生成AIの生成物について関連付けられる著作権法については、既に行われた法改正により、第30条の4に記載された「当該著作物に表現された思想又は感情を自ら享受し又は他人に享受させることを目的としない場合」、つまりデータの解析やAI学習などの範囲で使用する場合には、著作物の利用が認められています。

一方、「著作権者の利益を不当に害することとなる場合」にはこの適用が除外されることになります。

生成AIなどに関する分野では裁判例の蓄積が乏しいため、経済産業省の「コンテンツ制作のための生成AI利活用ガイドブック」がその補完として機能すると松本氏は強調しました。

生成AIを活用することで開発の効率化などのメリットがあるものの、今後の課題点もみられると松本氏は言及。
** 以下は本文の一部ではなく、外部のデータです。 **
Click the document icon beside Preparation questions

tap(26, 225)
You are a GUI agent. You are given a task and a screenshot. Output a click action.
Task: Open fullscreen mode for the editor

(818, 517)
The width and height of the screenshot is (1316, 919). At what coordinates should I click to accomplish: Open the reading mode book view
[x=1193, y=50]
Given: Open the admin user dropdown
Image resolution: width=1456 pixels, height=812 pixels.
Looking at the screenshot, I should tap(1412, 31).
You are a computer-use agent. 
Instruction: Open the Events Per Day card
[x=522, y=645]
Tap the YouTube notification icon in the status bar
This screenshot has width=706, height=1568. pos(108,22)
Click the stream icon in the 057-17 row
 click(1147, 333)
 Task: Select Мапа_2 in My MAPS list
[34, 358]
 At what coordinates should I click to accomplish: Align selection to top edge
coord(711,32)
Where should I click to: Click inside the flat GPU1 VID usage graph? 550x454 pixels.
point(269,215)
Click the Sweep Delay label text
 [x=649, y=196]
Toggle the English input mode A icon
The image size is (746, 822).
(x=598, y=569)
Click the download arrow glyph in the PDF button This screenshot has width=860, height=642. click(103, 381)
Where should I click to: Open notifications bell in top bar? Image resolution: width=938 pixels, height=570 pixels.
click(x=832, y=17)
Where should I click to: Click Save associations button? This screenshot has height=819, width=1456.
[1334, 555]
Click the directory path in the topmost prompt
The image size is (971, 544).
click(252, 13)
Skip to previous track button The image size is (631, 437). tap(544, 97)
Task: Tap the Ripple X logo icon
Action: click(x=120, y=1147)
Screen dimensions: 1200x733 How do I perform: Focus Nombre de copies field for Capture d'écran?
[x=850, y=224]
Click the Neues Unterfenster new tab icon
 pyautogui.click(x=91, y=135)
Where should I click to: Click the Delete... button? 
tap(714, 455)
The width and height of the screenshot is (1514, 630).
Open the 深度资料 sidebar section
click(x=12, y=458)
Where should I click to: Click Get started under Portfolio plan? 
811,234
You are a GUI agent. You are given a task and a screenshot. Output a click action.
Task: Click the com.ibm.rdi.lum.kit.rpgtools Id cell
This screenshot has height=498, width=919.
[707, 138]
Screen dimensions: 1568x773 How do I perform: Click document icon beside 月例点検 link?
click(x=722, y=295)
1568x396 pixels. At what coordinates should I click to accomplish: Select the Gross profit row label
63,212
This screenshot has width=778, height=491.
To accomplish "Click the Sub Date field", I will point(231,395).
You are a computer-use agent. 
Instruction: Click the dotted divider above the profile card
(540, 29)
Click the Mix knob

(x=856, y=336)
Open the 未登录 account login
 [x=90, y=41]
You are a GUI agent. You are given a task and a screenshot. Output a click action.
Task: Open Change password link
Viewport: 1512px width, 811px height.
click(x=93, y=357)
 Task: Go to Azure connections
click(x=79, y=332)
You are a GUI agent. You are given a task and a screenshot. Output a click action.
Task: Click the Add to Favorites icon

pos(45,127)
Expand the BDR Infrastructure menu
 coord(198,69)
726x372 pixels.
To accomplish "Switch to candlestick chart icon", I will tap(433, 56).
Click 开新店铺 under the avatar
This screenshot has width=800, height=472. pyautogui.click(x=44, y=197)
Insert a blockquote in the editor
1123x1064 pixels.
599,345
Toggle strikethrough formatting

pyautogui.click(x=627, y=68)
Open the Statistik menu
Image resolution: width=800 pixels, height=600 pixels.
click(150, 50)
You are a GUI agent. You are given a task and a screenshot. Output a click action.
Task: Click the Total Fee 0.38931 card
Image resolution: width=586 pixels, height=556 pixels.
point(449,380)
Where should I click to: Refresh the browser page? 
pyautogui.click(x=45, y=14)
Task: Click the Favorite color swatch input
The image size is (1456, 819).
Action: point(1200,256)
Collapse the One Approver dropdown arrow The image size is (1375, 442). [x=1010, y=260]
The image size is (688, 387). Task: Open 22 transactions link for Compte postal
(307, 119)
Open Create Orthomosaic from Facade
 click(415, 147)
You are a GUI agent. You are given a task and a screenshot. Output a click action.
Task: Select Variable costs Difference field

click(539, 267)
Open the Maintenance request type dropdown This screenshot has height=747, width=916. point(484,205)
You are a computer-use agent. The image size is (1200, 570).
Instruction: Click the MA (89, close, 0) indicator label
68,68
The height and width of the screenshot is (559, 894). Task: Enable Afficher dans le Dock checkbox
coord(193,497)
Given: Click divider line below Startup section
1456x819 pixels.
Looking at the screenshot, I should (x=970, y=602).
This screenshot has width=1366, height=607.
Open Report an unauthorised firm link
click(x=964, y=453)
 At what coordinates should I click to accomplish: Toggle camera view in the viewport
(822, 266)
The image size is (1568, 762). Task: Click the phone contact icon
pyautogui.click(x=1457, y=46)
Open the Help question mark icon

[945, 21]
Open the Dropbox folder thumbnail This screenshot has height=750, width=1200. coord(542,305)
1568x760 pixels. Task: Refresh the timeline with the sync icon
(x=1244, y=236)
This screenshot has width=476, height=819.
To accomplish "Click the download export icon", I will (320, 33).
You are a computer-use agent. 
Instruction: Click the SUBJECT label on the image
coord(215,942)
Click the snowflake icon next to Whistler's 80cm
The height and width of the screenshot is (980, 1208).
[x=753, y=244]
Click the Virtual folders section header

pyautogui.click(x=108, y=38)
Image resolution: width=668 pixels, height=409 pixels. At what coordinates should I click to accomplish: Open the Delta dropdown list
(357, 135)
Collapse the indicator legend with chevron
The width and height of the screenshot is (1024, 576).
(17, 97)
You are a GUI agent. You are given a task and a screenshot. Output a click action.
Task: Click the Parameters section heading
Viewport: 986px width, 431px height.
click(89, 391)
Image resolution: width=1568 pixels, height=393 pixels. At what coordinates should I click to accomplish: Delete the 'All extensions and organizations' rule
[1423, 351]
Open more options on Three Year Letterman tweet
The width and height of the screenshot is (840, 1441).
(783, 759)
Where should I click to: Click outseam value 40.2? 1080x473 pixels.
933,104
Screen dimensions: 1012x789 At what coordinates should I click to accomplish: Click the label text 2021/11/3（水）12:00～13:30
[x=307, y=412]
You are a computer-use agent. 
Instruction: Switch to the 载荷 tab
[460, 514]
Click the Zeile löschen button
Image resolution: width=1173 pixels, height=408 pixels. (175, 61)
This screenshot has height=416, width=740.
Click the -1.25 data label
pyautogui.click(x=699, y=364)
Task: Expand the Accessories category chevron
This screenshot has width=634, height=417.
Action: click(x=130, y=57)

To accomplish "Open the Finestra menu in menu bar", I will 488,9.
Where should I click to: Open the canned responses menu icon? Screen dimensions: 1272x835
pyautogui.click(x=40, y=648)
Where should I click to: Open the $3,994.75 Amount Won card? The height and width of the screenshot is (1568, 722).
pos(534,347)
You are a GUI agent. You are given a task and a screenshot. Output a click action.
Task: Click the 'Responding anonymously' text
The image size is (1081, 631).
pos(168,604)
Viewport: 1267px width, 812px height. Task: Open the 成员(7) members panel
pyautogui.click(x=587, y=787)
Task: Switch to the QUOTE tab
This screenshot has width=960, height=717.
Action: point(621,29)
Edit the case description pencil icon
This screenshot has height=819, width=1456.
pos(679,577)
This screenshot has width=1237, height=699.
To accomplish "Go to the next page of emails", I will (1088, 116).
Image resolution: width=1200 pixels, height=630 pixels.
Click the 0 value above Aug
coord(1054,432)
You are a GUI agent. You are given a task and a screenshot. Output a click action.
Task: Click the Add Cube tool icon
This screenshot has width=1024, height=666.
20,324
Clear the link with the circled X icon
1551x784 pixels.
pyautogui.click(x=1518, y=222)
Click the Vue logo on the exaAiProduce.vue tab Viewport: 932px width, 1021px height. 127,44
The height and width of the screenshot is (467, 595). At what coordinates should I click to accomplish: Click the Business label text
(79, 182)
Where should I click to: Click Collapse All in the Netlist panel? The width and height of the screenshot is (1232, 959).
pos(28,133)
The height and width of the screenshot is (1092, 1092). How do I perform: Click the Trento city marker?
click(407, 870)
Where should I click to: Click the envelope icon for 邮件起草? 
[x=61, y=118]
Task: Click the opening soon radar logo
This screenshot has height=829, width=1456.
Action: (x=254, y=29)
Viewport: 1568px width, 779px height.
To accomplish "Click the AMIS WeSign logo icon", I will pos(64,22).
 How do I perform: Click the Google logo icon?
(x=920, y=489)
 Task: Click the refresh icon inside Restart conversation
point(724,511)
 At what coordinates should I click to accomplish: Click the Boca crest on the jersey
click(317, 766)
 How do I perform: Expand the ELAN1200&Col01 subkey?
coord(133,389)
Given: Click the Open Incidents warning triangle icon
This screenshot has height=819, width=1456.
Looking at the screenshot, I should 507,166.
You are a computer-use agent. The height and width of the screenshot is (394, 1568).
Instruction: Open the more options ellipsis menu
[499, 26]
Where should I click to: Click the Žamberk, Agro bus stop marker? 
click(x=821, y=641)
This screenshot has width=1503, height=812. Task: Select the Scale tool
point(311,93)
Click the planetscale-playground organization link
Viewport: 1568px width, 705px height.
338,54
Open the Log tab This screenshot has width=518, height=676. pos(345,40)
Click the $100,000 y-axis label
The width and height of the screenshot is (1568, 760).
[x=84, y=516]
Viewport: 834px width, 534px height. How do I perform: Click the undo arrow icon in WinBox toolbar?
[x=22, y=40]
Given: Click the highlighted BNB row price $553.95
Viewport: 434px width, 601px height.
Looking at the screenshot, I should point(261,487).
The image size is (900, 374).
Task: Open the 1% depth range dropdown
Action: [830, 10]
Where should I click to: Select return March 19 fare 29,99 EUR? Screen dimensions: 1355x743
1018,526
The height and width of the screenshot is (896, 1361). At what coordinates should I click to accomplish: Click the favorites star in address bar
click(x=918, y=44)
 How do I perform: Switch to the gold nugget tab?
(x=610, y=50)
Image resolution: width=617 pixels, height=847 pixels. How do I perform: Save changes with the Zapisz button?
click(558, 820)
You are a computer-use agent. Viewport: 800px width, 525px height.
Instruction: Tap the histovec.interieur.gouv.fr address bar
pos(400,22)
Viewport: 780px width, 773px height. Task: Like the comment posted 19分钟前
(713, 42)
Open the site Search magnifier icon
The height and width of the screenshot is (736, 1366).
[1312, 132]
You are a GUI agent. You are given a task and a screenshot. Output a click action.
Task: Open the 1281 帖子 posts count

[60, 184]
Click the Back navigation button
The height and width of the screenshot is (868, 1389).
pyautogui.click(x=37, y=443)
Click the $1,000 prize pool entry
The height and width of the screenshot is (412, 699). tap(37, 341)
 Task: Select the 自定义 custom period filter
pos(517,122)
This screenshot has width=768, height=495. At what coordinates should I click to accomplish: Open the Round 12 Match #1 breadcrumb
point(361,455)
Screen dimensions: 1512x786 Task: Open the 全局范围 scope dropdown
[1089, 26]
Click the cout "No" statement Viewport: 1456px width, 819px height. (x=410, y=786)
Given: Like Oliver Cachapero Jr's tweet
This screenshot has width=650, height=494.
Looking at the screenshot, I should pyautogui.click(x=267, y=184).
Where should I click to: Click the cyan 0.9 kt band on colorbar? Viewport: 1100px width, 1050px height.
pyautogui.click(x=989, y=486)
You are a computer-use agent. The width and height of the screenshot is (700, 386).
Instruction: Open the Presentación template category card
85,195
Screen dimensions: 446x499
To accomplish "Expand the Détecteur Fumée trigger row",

意図しない著作権侵害や、生成物が著作物に依拠しているかどうかの判断、ストーリーや世界設定の剽窃にあたるリスクなどを考慮する必要があるほか、「AI失業」への配慮なども検討する必要があります。

同じくトピックとしてあげられた個人情報の取り扱いや規制についても日本と海外では特徴が異なります。日本ではプライバシーポリシーの記載事項を網羅した直接の法令がなく、個人情報の利用目的や第三者へ提供される場合の明示等がプライバシーポリシーに掲載されることが多いです。

また、保有する個人情報の安全管理措置の一環として、情報漏洩時に対象者全員に個別に通知をする義務があるなど、海外と比べてやや厳しいように見える規制もあるといった特徴があります。

海外、特にEUや米国では、高額な課徴金やデータ保護に関する関心が高く、日本と異なるスタンスの法規制を整備している地域が多いといえます。安全管理措置などでも違いがみられ、情報漏洩時に一定の規模を超えなければ個別の通知義務が生じないという制度設計をしている地域も存在します。

さらにオーストラリアなどではSNSに対する規制も強化されつつあり、若者が多く利用するサービスでもあるゲームについても、データの取得や個人情報の取り扱いなどに注意する必要があると指摘します。





配信プラットフォームのグローバル化が進み、ゲームの海外進出が手軽になる一方で、開発者にとってはローカライズ以外にも法的規制やリスクの検討、個人情報の保護という、対応しなければならない新たな課題が見えつつあります。また、発展し続ける生成AIも、作業の効率化などメリットはあるものの、意図しない著作権侵害など、その向き合い方には慎重にならなければいけません。

特に中小企業やインディースタジオといった比較的小規模なクリエイターの場合、松本弁護士をはじめとする専門家によるアドバイスを受けるのも重要です。